When I was a kid, I loved to wear dresses. I would have worn
a dress every single hour of every single day if I could.
(Except in the winter when wearing dresses meant wearing
tights. I hated wearing tights then, and I hate wearing tights now.)
I wore dresses constantly until a few months into elementary
school when the gym teacher informed my parents that I should not wear dresses
on gym days – sit-ups were a part of every gym class, and dresses + sit-ups =
visible underwear.
I was mortified, and that effectively put an end to me
wearing dresses to school.
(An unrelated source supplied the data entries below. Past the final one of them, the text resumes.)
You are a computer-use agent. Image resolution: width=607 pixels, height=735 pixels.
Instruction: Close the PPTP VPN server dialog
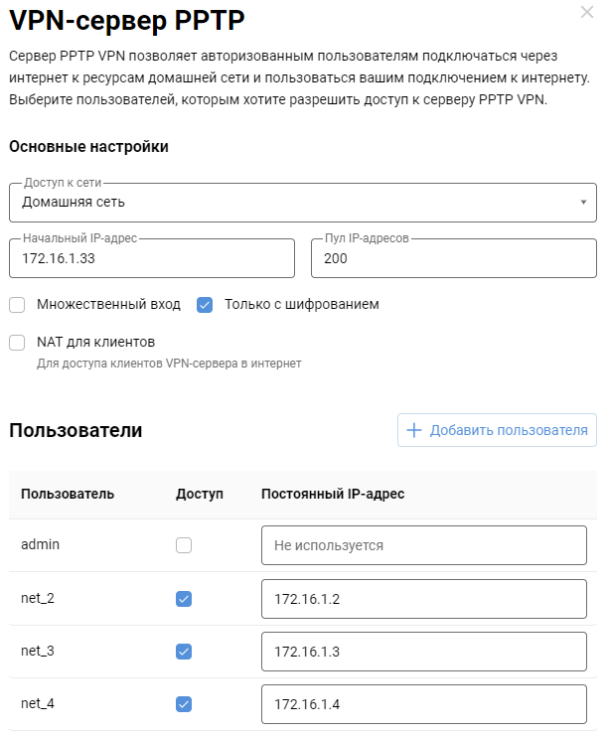586,13
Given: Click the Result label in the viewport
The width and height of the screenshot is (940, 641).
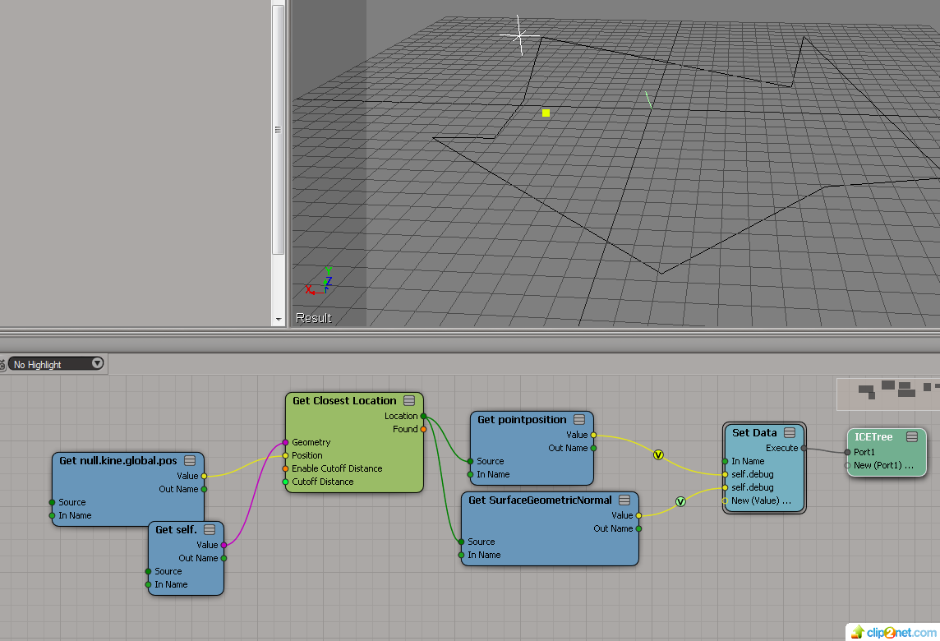Looking at the screenshot, I should point(314,318).
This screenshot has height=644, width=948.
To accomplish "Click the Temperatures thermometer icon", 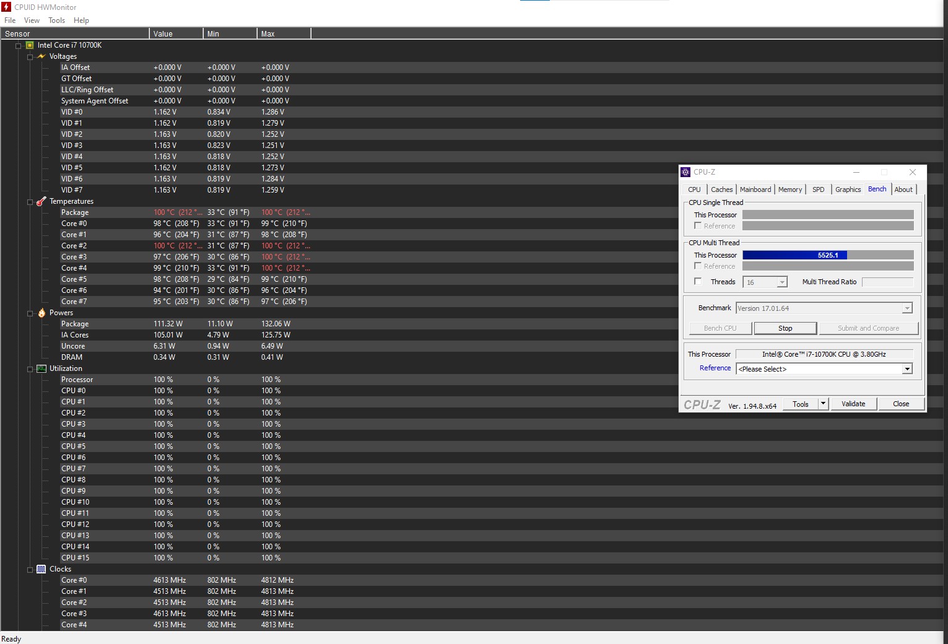I will pyautogui.click(x=41, y=201).
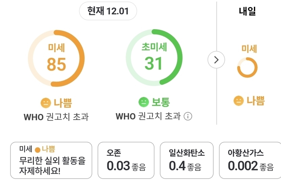Click the orange dot in the 미세 advice card
The image size is (281, 182).
coord(38,149)
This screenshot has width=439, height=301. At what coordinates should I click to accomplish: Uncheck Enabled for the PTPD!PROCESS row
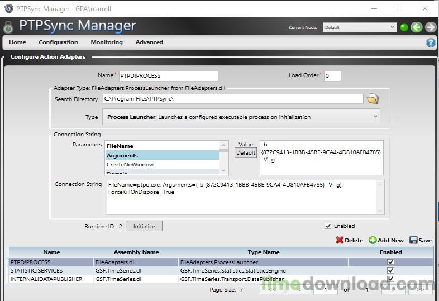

From that point on, I only wore dresses to school
for programs and when I was absolutely positive that I would not be doing any
kind of activity that would accidentally show my underwear.
But I still loved to wear dresses.
Then, somewhere around the age of twelve or thirteen,
something in my brain snapped. I stopped wearing not just dresses, but also
shorts and swimming suits – anything that would show my legs was out of the
question. Even when I (grudgingly) went to the lake with my family on hot South
Dakota summer days, I wore jeans.
I was an idiot.
It took until well into my senior year of high school to get
past that unfortunate phase, but I’ve been wearing skirts, dresses, and shorts
ever since. My love of dresses has returned, and while it’s not quite as strong
as it was when I was a kid, I have been known to get awfully excited over
dresses now and again. (Especially if they have fun patterns, like hot air
balloons or bikes.)
But I digress. Let’s rewind to when I was just a young’un
and dresses were my thing. My childhood dress experience – approximately ages
four to twelve – can be captured in five distinct dresses. Dresses that I
couldn’t forget if I tried.
the pink and purple tie-dyed
dress.
Anyone who has kids will talk about that one favorite piece
of clothing that their child would wear every day for the rest of their lives
if they could. This dress was it for me. I think it originally showed up in a
bag of hand-me-downs from one of my mom’s coworkers, and I wore it to death. I
wore it exploring in the woods and playing in the dirt – places that dresses
aren’t really meant to be. I wore it with jelly shoes for my fifth birthday. By
some miracle, just as the first one was falling apart, Mom found a duplicate at
a rummage sale. Oh, the good times with that dress.
The Mickey Mouse socks are a nice touch. |
the crazy black dress.
After the second tie-dyed dress finally bit the dust, this
dress moved into position as my new favorite. I am fairly certain I wore this
dress to kindergarten as often as my mother would let me. (Until tights season,
that is. Then it was pants for me.) This was the very dress that got me in
trouble in gym. I recall being absolutely devastated when I outgrew the dress:
the great injustice of growing up. Incidentally, right when I grew out of this
dress was about the time I stopped being cute. It was a rough time for me.
Note the jelly shoes. |
the flowery Easter
dress.
Speaking of childhood injustices, everyone has been forced
by a parent into wearing something they don’t want to wear. I used to have
these brown lace-up boots that Mom would insist I wear to church in the winter.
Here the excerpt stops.